_Records_.
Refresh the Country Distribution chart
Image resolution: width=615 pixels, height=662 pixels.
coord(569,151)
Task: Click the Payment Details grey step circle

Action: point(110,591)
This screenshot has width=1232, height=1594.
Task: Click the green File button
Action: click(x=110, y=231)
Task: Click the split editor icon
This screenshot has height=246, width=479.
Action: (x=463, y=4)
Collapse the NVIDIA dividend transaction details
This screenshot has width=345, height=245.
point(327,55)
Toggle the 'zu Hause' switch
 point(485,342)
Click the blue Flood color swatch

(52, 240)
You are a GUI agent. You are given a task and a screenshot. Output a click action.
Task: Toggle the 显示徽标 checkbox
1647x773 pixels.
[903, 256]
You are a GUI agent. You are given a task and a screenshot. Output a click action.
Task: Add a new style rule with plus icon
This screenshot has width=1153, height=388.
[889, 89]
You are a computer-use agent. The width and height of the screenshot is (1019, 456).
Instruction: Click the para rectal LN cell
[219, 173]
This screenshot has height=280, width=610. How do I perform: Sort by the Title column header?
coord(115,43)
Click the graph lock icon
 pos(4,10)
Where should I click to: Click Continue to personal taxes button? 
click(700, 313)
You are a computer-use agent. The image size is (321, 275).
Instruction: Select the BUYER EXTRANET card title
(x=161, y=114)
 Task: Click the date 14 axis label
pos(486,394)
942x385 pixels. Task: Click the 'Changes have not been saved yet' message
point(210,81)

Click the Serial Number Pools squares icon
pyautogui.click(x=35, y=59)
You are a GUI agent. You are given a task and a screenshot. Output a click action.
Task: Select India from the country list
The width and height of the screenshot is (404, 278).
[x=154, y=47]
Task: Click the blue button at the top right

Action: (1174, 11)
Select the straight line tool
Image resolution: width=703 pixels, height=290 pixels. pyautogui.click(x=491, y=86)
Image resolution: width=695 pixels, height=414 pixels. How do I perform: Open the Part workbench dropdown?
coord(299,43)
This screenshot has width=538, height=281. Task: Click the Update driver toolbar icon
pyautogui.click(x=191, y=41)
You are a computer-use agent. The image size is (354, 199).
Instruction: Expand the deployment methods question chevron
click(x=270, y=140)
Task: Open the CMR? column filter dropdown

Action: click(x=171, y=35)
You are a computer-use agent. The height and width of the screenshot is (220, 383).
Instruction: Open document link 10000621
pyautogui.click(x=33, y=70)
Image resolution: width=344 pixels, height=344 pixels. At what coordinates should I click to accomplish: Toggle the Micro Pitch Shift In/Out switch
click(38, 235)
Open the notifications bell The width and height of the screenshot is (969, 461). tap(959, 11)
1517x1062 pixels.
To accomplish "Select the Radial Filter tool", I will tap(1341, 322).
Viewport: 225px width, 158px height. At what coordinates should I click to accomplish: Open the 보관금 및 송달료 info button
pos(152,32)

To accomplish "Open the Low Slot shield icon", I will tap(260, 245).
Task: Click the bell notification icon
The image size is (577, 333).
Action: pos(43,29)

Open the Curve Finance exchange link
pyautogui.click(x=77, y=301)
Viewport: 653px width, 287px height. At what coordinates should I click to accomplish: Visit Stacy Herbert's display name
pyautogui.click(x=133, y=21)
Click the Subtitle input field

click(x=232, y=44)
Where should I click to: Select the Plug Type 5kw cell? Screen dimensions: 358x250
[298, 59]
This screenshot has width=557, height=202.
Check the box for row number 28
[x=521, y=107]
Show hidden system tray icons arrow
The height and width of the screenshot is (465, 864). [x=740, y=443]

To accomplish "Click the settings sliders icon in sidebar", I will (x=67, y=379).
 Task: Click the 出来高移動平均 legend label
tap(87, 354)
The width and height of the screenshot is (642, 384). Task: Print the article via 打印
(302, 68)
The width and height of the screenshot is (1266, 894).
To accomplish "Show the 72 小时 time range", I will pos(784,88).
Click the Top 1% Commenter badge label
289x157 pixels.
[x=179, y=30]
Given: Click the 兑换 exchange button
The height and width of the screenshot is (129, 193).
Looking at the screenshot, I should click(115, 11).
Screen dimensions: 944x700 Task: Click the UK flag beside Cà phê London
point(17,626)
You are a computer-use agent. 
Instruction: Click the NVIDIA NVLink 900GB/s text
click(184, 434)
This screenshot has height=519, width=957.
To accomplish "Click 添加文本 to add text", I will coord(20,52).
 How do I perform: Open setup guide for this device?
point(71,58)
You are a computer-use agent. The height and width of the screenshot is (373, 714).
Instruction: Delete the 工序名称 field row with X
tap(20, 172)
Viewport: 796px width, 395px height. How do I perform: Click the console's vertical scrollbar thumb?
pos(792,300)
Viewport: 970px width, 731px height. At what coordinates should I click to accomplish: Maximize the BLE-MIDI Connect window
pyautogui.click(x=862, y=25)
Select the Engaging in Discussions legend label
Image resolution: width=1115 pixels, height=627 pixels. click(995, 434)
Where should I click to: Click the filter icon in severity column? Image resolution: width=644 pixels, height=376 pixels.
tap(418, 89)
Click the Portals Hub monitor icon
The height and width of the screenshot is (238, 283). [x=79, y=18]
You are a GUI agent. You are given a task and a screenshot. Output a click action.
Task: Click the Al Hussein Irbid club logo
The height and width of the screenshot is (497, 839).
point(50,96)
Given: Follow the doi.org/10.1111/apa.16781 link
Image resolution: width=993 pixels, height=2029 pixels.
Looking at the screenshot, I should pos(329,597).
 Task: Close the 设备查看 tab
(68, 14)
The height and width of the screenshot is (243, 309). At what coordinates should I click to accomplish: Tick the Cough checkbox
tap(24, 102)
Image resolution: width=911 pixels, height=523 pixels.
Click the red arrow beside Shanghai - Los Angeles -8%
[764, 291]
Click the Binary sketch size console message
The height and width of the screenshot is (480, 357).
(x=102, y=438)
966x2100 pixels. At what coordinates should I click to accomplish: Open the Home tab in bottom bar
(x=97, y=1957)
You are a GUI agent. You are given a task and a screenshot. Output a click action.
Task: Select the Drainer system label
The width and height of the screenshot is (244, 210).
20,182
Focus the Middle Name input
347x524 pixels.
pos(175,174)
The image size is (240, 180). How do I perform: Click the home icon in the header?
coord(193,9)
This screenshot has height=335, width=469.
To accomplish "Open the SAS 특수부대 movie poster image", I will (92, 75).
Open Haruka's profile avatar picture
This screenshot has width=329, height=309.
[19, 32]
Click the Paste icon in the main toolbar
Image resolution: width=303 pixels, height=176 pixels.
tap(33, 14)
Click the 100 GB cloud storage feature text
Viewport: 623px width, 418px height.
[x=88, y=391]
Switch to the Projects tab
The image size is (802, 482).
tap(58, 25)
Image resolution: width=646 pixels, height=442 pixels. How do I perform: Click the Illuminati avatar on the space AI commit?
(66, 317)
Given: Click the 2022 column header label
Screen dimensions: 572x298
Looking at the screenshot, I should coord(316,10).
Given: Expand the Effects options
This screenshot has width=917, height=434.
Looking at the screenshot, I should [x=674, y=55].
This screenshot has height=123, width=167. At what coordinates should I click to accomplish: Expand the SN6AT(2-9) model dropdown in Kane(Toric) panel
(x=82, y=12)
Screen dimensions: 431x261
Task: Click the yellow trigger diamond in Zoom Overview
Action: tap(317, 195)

_Task brief_.
Take the records above and return, word for word, only the lines that fall from the line with "The width and height of the screenshot is (404, 278)." to the line with "You are a computer-use agent. The image size is (354, 199).", both of them included.

_Answer below_.
The width and height of the screenshot is (404, 278).
[x=154, y=47]
Task: Click the blue button at the top right

Action: (1174, 11)
Select the straight line tool
Image resolution: width=703 pixels, height=290 pixels. pyautogui.click(x=491, y=86)
Image resolution: width=695 pixels, height=414 pixels. How do I perform: Open the Part workbench dropdown?
coord(299,43)
This screenshot has width=538, height=281. Task: Click the Update driver toolbar icon
pyautogui.click(x=191, y=41)
You are a computer-use agent. The image size is (354, 199).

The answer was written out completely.